[Start of Attachment]

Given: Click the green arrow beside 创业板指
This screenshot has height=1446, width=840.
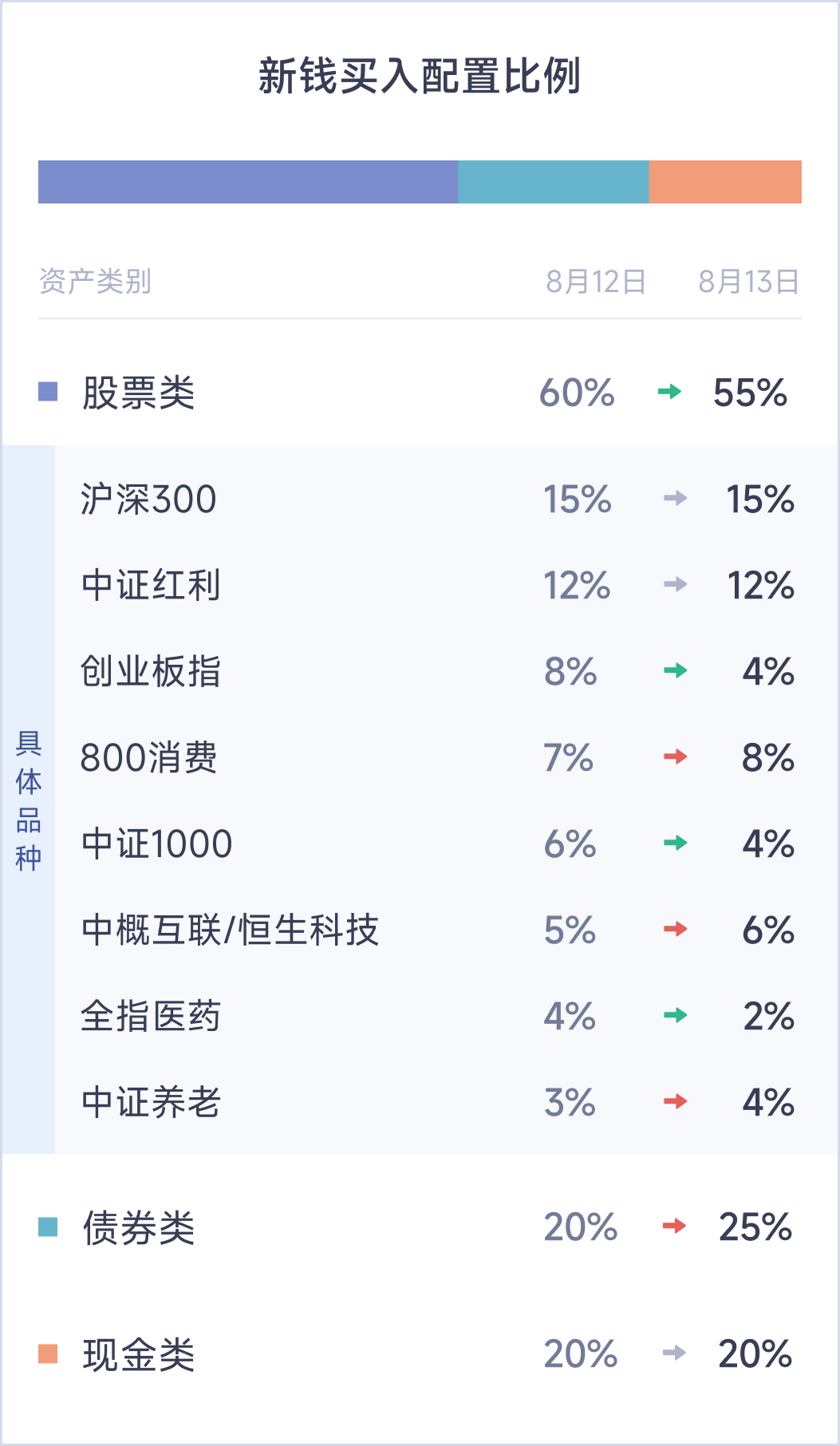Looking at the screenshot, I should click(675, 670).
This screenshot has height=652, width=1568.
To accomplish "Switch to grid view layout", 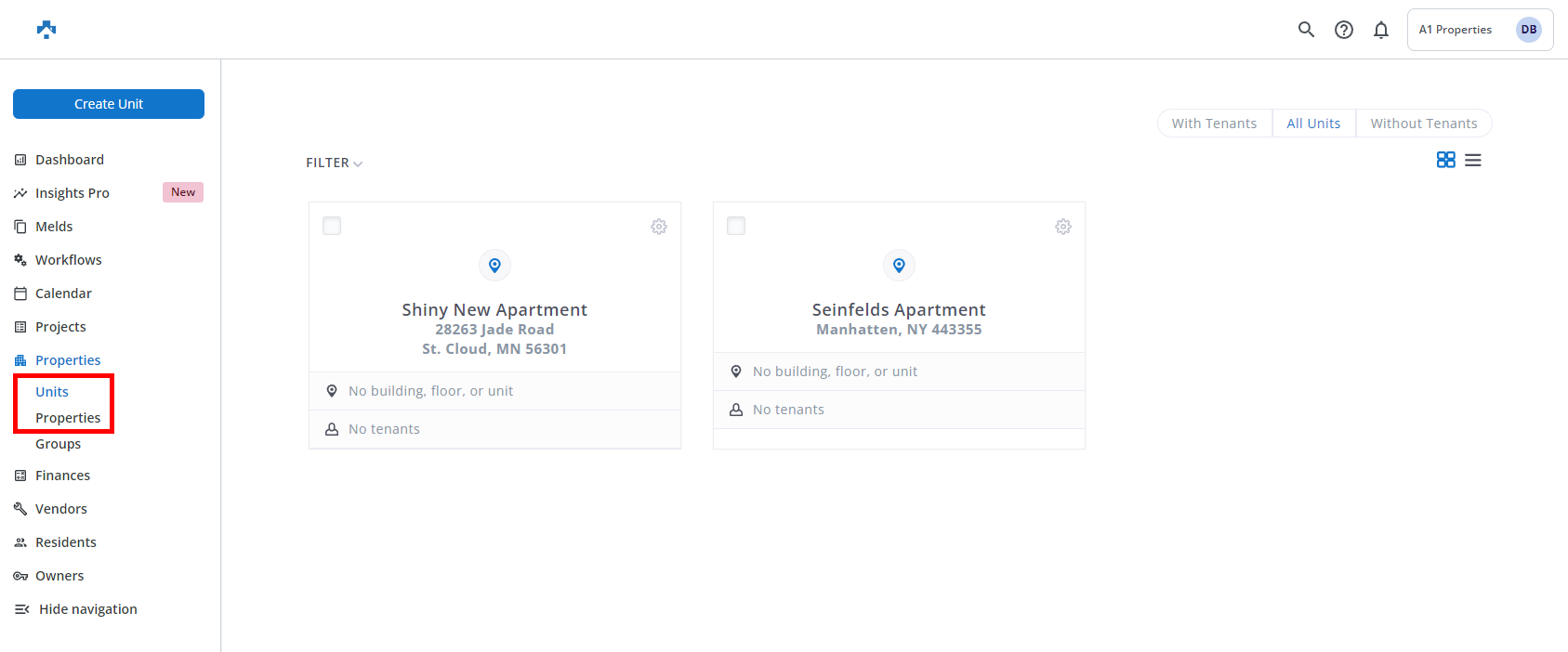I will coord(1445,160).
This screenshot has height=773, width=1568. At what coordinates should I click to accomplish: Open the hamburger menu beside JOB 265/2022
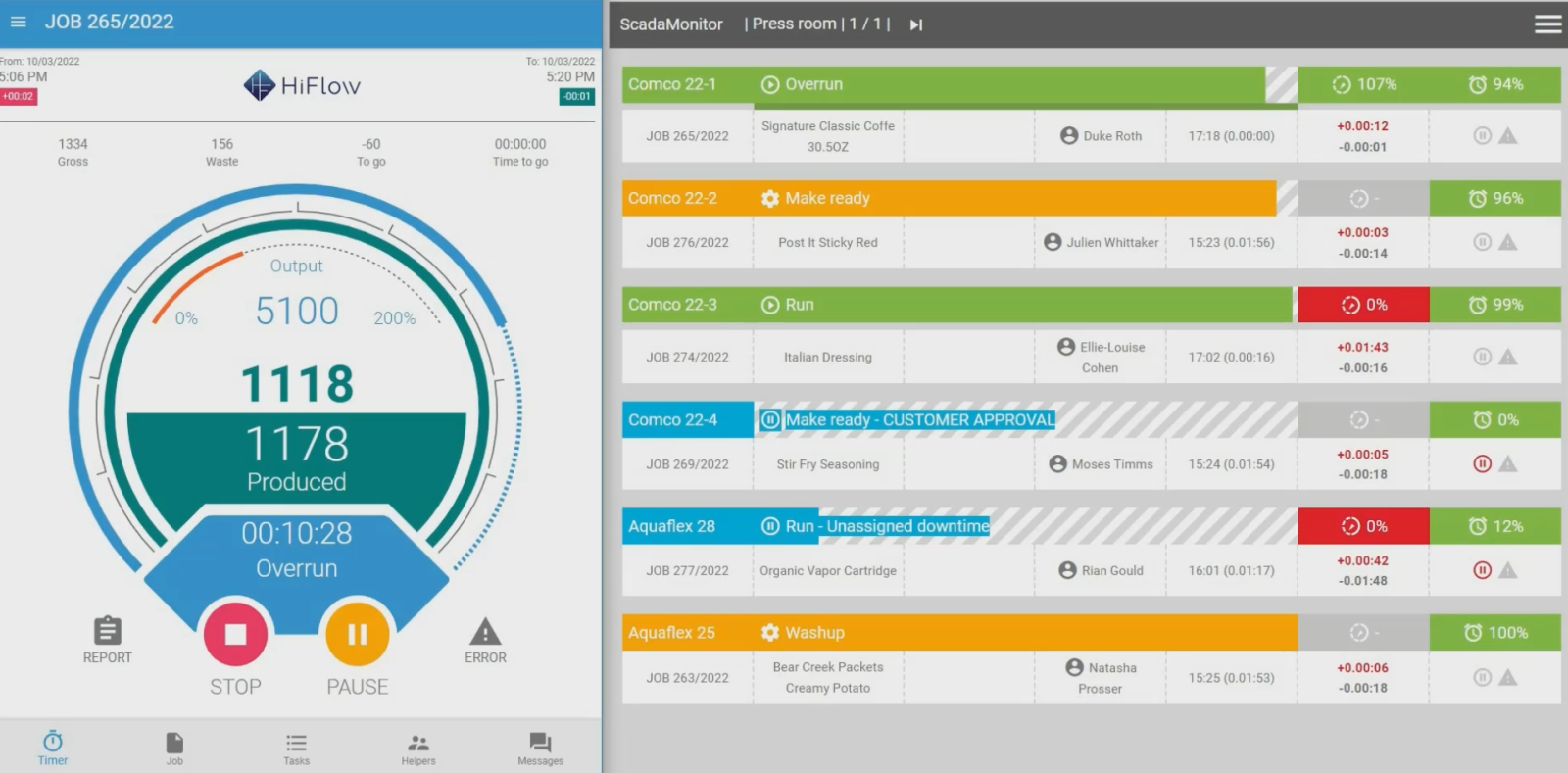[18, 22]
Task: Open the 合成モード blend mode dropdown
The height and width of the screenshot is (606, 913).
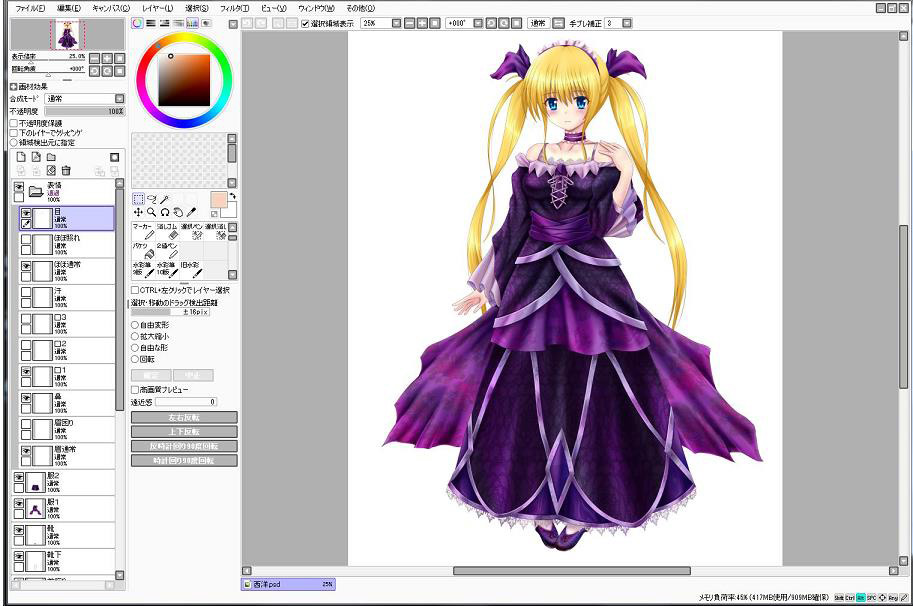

[End of Attachment]

Retype, exactly as written, each line from the one containing "This screenshot has height=773, width=1568." through the end of the data above, and leave out every picture.

This screenshot has height=773, width=1568. At what coordinates should I click to accomplish: Open the hamburger menu beside JOB 265/2022
[18, 22]
Task: Open the 合成モード blend mode dropdown
The height and width of the screenshot is (606, 913).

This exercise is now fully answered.